Weekly Brief: Unregulated Driverless Cars About to Happen in US?

General Motors unveiled a new driving system last week that could radically reshape the race to put self-driving consumer cars on the road in North America.
Dubbed Ultra Cruise, the system is designed to enable hands-free driving in 95% of all driving scenarios, including highways, city streets, subdivision streets and paved rural roads throughout the US and Canada. That amounts to two million miles of coverage, with the capacity to grow to nearly three-and-a-half million miles thanks to over-the-air updates after Ultra Cruise debuts in 2023.
Like GM’s existing advanced driver assistance system Super Cruise, Ultra Cruise will harness a combination of cameras, radars and LiDAR to develop 360-degree, three-dimensional statistical representations of the environment surrounding vehicles. What’s new here is the sheer number of sensors onboard, including a new integrated LiDAR behind the windshield, which GM says will allow Ultra Cruise to create redundancies in critical areas and thus detect and anticipate driving maneuvers in more complicated scenarios. Super Cruise is limited to selected highways, while Ultra Cruise, purportedly, will go anywhere there’s pavement.
GM was keeping mum last week on just how expensive Ultra Cruise will be or whether it will offer a subscription-based model or an upfront flat fee. The carmaker did say that its two hands-free driver-assist systems will coexist in the company’s lineup come 2023, with Super Cruise available on more mainstream vehicles and Ultra Cruise reserved for premium entries only. Cadillac plans to be the first brand to roll out Ultra Cruise next year.
Whether that comes to fruition remains to be seen. The semiconductor crisis is one concern. Last week GM confirmed that it has halted all Super Cruise installations on 2022 Cadillac Escalade SUVs because of the chip shortage. It also scrapped plans to install Super Cruise on the Cadillac 2022 CT4 and CT5. It’s possible that GM will prioritize Ultra Cruise over Super Cruise next year. It’s equally possible that there won’t be enough chips for either or that Super Cruise gets priority given that it’s already an established product. GM did not address the chip shortage last week when discussing Ultra Cruise.
There’s also the potential for regulatory setbacks, given that semi-autonomous driving systems are increasingly under the microscope in the Department of Transportation and US Congress owing to a number of fatal crashes involving Tesla Autopilot. Back in August 2021 two senators called Tesla to task for its “potentially deceptive and unfair” claims around full self-driving capabilities, which led the National Highway Traffic Safety Administration to launch a formal investigation. The National Traffic Safety Board has strongly urged NHTSA to require Tesla to include driver monitoring technology with Autopilot to ensure that drivers are paying attention while the technology is engaged.
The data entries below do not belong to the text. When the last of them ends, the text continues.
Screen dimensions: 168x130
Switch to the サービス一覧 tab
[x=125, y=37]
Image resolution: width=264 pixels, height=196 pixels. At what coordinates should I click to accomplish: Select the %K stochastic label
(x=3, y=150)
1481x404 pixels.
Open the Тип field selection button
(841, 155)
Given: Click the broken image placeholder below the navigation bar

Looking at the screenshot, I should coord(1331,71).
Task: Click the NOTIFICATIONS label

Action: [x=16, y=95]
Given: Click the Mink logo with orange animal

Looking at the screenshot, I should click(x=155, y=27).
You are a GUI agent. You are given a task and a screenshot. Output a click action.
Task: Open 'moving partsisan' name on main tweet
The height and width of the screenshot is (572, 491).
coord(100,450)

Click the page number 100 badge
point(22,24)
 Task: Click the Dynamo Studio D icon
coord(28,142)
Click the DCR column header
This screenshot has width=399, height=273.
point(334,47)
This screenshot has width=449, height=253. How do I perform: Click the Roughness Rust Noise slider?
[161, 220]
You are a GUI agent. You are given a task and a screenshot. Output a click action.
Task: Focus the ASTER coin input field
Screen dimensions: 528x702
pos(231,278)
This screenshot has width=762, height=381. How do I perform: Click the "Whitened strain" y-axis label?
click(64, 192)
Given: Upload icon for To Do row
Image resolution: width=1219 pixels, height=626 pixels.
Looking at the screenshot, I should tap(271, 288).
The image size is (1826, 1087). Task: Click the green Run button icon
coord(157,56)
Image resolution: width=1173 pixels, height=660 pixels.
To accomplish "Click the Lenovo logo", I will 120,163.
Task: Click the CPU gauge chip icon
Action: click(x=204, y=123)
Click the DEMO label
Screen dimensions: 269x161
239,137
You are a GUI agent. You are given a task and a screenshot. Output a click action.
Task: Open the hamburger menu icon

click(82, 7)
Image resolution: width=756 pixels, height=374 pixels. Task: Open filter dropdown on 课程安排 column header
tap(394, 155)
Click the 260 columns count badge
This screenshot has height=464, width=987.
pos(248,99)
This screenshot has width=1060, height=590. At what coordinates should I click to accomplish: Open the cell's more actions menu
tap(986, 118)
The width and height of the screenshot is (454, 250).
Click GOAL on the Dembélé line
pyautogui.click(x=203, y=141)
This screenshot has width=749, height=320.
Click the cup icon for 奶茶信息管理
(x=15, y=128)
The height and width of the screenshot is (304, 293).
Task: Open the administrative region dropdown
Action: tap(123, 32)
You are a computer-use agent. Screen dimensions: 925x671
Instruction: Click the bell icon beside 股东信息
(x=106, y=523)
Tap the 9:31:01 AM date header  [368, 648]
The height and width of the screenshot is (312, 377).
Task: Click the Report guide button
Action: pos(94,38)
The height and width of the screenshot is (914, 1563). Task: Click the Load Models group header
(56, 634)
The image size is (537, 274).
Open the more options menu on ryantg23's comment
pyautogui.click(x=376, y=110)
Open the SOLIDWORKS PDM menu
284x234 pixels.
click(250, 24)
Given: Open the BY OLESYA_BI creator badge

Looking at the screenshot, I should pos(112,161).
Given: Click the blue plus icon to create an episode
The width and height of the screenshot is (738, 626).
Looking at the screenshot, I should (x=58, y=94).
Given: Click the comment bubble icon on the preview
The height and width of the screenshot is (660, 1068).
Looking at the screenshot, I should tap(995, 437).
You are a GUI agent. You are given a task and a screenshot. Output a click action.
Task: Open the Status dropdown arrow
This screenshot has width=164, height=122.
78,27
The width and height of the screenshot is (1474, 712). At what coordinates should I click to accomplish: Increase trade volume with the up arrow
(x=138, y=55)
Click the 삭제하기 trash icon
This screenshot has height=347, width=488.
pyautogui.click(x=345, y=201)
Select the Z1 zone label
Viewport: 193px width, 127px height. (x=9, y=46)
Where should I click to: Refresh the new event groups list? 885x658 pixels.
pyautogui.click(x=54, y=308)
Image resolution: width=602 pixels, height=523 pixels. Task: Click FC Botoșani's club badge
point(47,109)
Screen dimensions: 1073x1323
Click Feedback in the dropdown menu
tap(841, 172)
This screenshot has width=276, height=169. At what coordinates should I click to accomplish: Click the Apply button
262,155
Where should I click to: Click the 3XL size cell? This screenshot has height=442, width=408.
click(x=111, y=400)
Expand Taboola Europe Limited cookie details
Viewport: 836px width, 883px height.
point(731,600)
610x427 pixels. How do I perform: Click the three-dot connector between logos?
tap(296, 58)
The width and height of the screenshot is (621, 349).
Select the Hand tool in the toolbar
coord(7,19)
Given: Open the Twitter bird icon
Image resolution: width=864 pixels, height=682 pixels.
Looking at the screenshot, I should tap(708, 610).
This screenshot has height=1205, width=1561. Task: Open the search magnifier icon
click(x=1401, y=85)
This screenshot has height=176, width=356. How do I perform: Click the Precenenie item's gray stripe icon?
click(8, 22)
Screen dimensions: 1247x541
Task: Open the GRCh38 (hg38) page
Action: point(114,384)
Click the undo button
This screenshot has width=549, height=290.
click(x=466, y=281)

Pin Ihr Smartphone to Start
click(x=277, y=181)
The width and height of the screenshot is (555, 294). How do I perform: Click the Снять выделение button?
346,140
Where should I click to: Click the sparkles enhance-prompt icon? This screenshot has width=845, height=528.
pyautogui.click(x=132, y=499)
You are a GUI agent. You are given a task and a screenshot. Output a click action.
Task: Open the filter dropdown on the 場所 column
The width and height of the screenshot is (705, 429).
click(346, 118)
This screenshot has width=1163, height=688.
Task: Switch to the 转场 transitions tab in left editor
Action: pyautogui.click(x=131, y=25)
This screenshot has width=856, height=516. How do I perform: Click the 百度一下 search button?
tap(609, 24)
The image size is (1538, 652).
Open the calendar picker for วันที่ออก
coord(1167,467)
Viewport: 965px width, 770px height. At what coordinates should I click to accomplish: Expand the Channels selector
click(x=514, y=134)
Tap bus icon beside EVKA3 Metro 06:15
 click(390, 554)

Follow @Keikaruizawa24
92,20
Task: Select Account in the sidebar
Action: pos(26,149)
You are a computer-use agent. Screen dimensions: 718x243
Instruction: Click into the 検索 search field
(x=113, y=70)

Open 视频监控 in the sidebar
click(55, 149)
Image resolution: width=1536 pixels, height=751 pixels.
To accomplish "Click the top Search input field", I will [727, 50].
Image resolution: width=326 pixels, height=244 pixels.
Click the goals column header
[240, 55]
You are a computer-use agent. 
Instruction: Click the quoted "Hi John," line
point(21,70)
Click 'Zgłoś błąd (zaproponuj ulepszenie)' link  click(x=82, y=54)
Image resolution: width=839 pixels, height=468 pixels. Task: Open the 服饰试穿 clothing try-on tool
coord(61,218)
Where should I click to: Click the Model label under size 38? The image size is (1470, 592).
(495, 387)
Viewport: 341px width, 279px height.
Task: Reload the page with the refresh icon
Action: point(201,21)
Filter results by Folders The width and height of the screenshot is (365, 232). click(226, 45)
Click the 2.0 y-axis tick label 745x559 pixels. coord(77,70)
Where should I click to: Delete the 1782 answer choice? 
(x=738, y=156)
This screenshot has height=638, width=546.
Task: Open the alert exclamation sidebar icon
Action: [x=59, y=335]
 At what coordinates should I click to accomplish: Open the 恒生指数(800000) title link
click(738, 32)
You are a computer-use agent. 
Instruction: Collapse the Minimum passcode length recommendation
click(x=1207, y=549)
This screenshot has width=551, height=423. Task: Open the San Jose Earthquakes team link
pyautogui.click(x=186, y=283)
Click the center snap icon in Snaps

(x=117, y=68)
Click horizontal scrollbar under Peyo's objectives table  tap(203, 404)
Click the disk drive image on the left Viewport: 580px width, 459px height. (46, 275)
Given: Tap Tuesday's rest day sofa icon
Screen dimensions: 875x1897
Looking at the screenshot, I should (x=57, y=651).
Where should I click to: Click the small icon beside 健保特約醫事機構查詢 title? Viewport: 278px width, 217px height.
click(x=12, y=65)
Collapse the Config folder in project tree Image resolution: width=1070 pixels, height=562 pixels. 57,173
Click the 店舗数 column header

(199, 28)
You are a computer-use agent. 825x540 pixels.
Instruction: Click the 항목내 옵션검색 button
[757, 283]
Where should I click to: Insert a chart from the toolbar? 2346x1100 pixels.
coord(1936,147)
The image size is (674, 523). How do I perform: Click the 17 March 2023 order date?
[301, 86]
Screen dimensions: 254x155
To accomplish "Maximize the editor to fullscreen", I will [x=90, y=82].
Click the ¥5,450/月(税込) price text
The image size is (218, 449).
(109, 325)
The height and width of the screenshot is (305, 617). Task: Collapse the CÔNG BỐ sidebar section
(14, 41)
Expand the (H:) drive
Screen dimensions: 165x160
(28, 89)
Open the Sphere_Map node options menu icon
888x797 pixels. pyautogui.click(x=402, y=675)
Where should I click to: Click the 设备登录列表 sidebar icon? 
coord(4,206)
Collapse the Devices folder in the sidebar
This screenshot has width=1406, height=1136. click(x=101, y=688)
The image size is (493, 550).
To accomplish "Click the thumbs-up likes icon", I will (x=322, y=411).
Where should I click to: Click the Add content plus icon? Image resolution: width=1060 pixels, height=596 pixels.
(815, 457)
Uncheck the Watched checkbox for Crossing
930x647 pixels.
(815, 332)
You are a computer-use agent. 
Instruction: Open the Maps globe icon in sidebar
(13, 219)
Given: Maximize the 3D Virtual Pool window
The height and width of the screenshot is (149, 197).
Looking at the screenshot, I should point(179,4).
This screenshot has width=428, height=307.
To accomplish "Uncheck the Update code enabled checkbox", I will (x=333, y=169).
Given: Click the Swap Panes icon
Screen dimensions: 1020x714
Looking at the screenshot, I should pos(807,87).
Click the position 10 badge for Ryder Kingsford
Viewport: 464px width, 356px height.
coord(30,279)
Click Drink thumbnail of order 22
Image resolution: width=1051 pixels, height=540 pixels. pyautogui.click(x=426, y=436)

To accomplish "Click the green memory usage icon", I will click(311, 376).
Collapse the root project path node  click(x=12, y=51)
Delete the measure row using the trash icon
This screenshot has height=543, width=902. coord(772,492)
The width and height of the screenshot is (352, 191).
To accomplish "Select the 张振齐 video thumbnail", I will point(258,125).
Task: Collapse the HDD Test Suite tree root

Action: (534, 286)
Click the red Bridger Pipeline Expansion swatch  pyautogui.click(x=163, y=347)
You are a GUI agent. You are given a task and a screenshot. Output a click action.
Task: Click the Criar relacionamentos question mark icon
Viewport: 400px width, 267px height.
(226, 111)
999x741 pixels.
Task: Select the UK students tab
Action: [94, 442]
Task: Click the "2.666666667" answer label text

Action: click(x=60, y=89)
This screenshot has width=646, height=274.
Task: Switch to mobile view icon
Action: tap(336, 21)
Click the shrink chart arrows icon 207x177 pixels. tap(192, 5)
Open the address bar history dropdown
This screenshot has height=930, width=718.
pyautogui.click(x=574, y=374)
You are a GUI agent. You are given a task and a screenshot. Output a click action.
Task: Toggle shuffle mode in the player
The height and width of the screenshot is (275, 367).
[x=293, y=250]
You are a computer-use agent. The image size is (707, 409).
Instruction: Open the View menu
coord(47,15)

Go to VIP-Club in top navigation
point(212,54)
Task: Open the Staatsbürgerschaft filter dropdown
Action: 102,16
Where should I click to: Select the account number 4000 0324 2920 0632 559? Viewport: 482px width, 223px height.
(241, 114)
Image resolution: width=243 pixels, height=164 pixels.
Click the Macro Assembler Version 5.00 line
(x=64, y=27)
It’s tough to say whose behavior has been more reprehensible on this front, Elon Musk, who has misrepresented his company’s semi-autonomous technology as capable of full self-driving, or the US government, which has failed time and again over the past decade to step up and create safety protocols around a technological revolution that everyone can see coming. Now self-driving Waymo vehicles are on the road in Arizona and San Francisco. GM Cruise announced last week that it plans to have an active fleet of one million self-driving cars by 2030 and plans to “scale the business rapidly” in the coming years, according to CEO Dan Ammann. Tesla plans to roll out its Full Self Driving to 1,000 new drivers this week. GM is upgrading from Super Cruise to Ultra Cruise and still we have zero regulatory action from the US government. It’s remarkable!
If this were to change and the government were to enact stricter safety regulations around autonomous and semi-autonomous driving systems, it’s possible that Ultra Cruise could be further delayed to meet these new standards. Even if this were to happen, it probably won’t be more than a year until Ultra Cruise is on the road. Which means that the era of nearly self-driving consumer cars is nearly upon us.